--- Start Quoted passage ---

Module 3

Module 3: Summarizing Data – Analytics and Reporting

So far, we’ve retrieved individual rows of data and connected related information. But often, applications need to display summarized information – think dashboards showing total sales, user counts, average ratings, or reports grouping data by category. SQL’s aggregate functions and grouping capabilities are perfect for this.


Lesson 3.1: Aggregate Functions: COUNT, SUM, AVG, MAX, MIN

Aggregate functions perform a calculation on a set of rows and return a single, summary result.

Application Scenario: Answering questions like: How many users do we have? What’s our total revenue? What’s the average product price? What’s the most expensive item? When was the first order placed?

Here are the most common aggregate functions:

  • COUNT(column) or COUNT(*): Counts the number of rows.
    • COUNT(*): Counts all rows returned by the query.
    • COUNT(column): Counts rows where the specified column is NOT NULL.
    • COUNT(DISTINCT column): Counts the number of unique non-NULL values in the column.
  • SUM(column): Calculates the sum of all values in a numeric column.

--- End Quoted passage ---
--- Start Extracted entries ---

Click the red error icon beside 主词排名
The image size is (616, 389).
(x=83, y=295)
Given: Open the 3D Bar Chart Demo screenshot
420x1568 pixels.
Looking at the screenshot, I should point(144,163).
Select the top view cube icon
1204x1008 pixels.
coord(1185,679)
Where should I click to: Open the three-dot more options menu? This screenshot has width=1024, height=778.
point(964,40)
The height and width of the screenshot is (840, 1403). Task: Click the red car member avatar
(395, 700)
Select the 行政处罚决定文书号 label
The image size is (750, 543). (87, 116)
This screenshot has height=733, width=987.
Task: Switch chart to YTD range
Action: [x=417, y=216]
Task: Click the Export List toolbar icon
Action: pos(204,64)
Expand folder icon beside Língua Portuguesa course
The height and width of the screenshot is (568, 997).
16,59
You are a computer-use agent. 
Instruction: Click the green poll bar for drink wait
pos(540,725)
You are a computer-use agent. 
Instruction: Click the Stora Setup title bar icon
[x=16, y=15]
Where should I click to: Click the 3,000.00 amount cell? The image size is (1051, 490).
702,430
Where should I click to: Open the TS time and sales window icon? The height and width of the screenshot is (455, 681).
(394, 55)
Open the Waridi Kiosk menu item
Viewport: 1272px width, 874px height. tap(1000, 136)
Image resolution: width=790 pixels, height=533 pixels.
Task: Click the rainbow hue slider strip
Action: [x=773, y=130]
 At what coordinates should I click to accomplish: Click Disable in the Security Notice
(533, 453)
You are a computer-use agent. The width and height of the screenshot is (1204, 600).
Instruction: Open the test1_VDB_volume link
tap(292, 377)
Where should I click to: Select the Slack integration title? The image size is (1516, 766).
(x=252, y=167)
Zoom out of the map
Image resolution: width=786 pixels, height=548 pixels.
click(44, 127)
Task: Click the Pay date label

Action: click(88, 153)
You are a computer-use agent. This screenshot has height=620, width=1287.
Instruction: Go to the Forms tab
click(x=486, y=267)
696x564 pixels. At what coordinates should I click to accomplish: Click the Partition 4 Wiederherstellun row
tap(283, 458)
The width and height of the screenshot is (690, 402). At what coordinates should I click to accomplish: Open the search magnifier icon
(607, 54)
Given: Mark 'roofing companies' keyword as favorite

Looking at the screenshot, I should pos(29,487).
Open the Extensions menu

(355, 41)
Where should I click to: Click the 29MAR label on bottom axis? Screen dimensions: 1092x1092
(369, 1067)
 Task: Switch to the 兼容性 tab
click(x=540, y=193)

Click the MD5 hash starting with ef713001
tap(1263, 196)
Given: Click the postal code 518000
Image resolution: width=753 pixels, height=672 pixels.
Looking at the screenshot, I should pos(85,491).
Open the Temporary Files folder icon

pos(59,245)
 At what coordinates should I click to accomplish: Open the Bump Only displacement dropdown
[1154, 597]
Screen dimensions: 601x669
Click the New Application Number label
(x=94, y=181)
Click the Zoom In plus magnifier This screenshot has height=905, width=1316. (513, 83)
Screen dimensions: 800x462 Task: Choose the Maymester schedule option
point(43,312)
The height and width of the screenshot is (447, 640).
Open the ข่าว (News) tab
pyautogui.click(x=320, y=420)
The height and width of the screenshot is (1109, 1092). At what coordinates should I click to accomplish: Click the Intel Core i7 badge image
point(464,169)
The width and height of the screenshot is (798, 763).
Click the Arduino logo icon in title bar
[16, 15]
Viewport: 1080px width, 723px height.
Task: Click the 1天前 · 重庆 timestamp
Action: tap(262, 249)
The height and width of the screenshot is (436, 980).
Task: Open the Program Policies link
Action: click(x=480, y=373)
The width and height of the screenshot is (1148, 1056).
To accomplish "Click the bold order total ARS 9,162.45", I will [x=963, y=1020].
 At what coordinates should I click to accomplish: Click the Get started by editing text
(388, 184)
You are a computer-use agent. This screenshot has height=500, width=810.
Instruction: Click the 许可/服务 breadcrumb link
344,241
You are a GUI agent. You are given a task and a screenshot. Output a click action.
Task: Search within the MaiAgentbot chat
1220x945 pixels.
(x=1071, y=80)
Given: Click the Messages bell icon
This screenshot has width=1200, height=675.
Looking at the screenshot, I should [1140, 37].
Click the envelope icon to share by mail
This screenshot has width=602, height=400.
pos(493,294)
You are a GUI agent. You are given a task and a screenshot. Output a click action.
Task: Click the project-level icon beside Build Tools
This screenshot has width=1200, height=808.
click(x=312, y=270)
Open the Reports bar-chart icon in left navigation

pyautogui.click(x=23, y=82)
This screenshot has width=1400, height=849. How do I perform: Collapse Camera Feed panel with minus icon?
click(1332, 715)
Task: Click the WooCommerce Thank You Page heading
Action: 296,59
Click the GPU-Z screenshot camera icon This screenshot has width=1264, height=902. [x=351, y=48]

--- End Extracted entries ---

* [What is asked]:
A – Which aggregate functions does the heading of Lesson 3.1 in the SQL lesson name?
B – Reproduce the part of the SQL lesson starting at "Aggregate functions perform" and ending at "first order placed?".
These lines have nothing to do with the SQL lesson.

* [Task answers]:
A – COUNT, SUM, AVG, MAX, MIN

B –
Aggregate functions perform a calculation on a set of rows and return a single, summary result.

Application Scenario: Answering questions like: How many users do we have? What’s our total revenue? What’s the average product price? What’s the most expensive item? When was the first order placed?